«Derechos» torcidos


Emitir opinión es un derecho individual y colectivo. Y opinar también significa equivocarse. Errar es de humanos. Obviamente nadie quiere opinar para equivocarse. A la opinión de los medios de comunicación social y a otros elementos más, muchos más, son lo que solemos llamar elementos de la «Opinión Pública». Y la opinión pública contiene también aquella fuerza de opinión cuya fuente es el «rumor», es decir, datos e información no necesariamente corroborados.

Walter del Cid

Durante mucho tiempo a nuestro paí­s, pero con énfasis en sus comunidades urbanas, se le solí­a llamar «Guatebolas». Con ello se connotaba el «peso» dentro de la opinión pública que caracterizaba al rumor como mecanismo de intoxicación colectiva. En el pasado, esta práctica empleada por los grupos de poder paralelo, sirvió para anunciar en lo polí­tico administrativo, desde cambios de ministros hasta golpes de Estado.

Con la denominada era democrática, que ya se aproxima a sus 25 años, la práctica de hecho no ha desaparecido. Se ha pulido. Las crisis reales y muchas ficticias que han vivido instituciones bancarias, dan muestra de cómo el rumor tiene un enorme peso entre nuestras colectividades. La importancia del «voz a voz» es obvia.
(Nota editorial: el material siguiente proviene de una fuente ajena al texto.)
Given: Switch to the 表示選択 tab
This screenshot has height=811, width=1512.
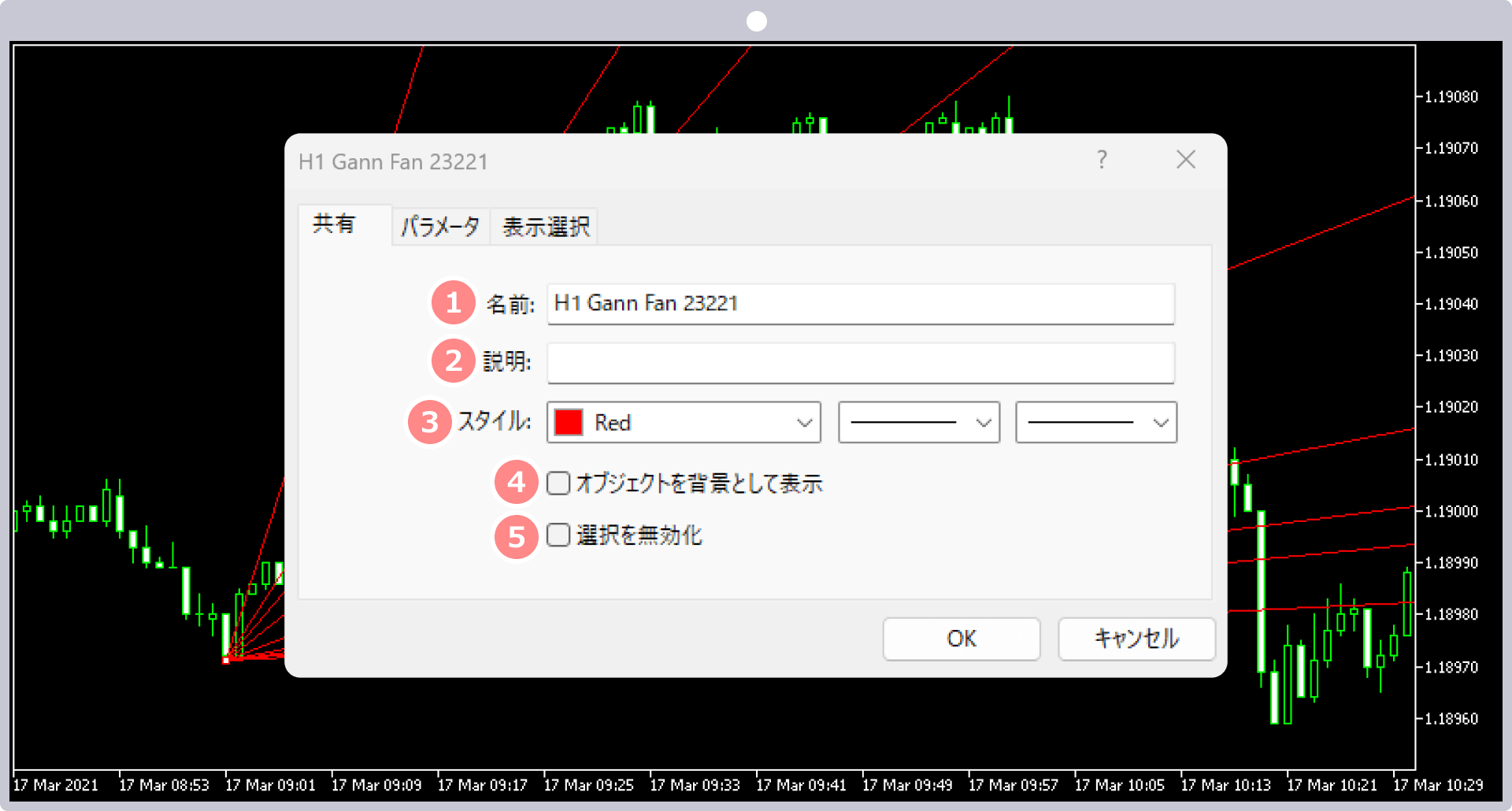Looking at the screenshot, I should tap(543, 226).
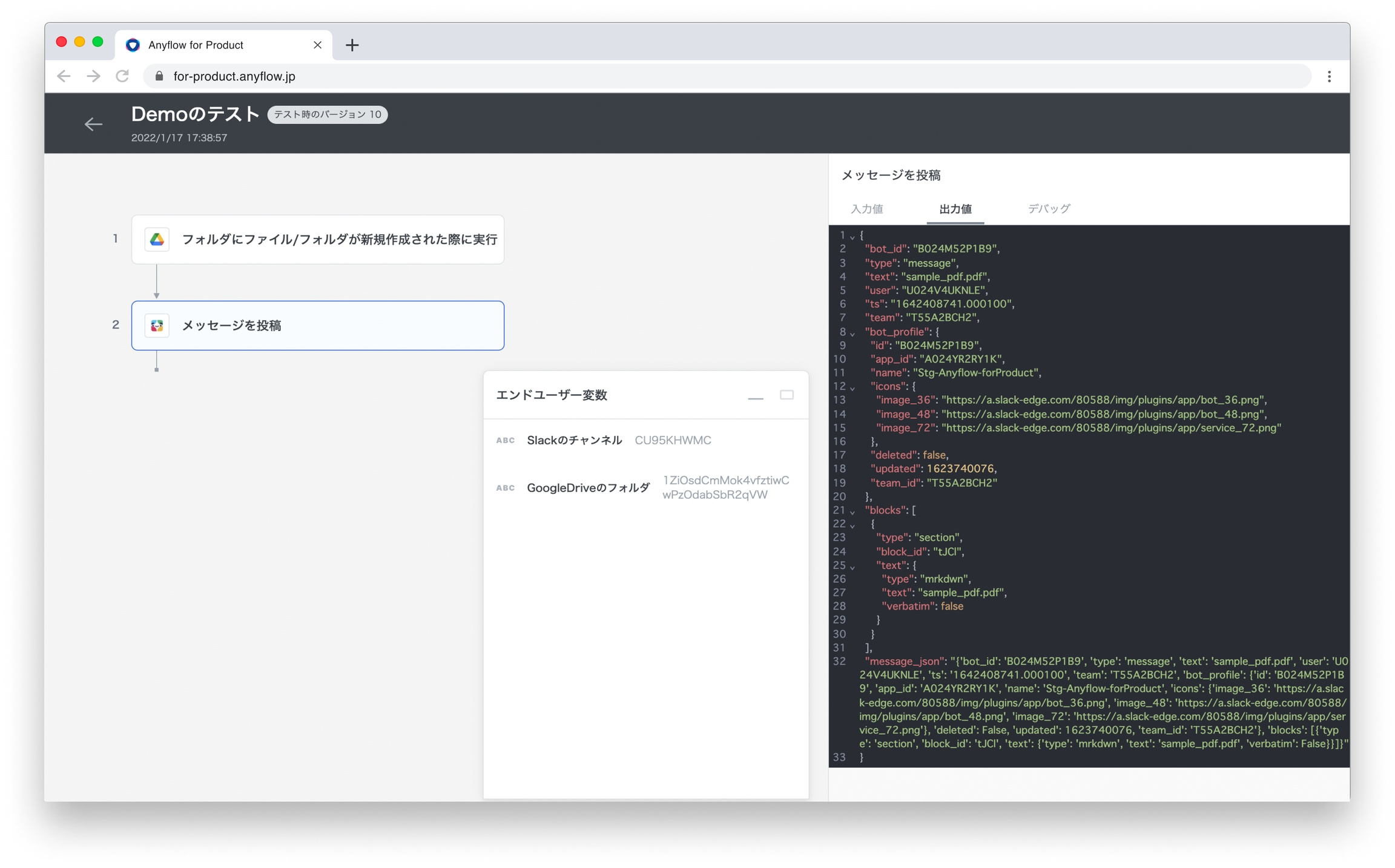The height and width of the screenshot is (868, 1395).
Task: Collapse the root JSON object at line 1
Action: pyautogui.click(x=852, y=237)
Sin importar que se fundamente en hechos concretos o no. La tendencia al empleo de medios alternativos de comunicación, como los correos electrónicos, ha encontrado un nicho casi imposible de controlar.

Los partidos polí­ticos y sus estrategas de campaña, también dan cuenta de cómo el rumor o las «bolas», echan por los suelos acciones diseñadas en el marco de sus propias estrategias. Los tiempos electorales son campo fértil para lanzar toda suerte de elementos que distorsionan realidades.

En estos momentos de una crisis generalizada cuyos ángulos de percepción van desde lo económico, atravesando por una severa tendencia al incremento de la delincuencia y la violencia, se agregan «olas» de rumores que acrecientan la incertidumbre. De hecho se produce una amenaza adicional. No se puede hacer mayor cosa para reducir los impactos de los rumores lanzados por doquier. Se podrí­a demandar de los medios de comunicación social mayor investigación y serias, profundas y bien fundamentadas publicaciones que tiendan a ilustrar el entorno que nos rodea. Pero aquí­ nos topamos con otros elementos al margen del derecho de la información que hace, por ejemplo de La Hora, una excepción. Pero recordemos que «una golondrina no hace verano».

Hoy, en otro orden, se inicia la vigencia del Decreto 57-2008. ¿Cuánto tiempo habrá de pasar, cuántas gestiones se habrán de entorpecer, hasta percatarnos de cómo un derecho puede provocar su tendencia al abuso y con ello torcer los propósitos que animaron tal normativa? Y peor aún: ¿Cómo se habrán de evitar incrementos en las extorsiones que ahora tendrán una nutrida fuente de «oficio» para engrandecer la nueva atmósfera de violencia que puede desatarse sobre nuestra ya ensangrentada sociedad?

Solemos ser extremistas. Si estamos en un punto y no nos satisface su entorno, buscamos con frenética carrera su antí­poda. Nos desplazamos al extremo opuesto. De ello hay múltiples ejemplos. Recuerdo otro. Se criminalizó y estigmatizó, la administración de un solo Presidente del Organismo Judicial y la Corte Suprema y cuando en 1993 se trastocó la Constitución Polí­tica, se optó por suspender la elección de un solo Presidente para este organismo y se aprobó que se alternasen por un año. Esto conllevó muchos tropiezos administrativos en la aplicación de la justicia, hasta la pobre mediocridad y pusilánime actitud de la actual camada de magistrados. Somos ví­ctimas permanentes de aquellos derechos cuya tendencia a torcerlos se acrecienta. No aprendemos del pasado. ¿Hasta cuándo?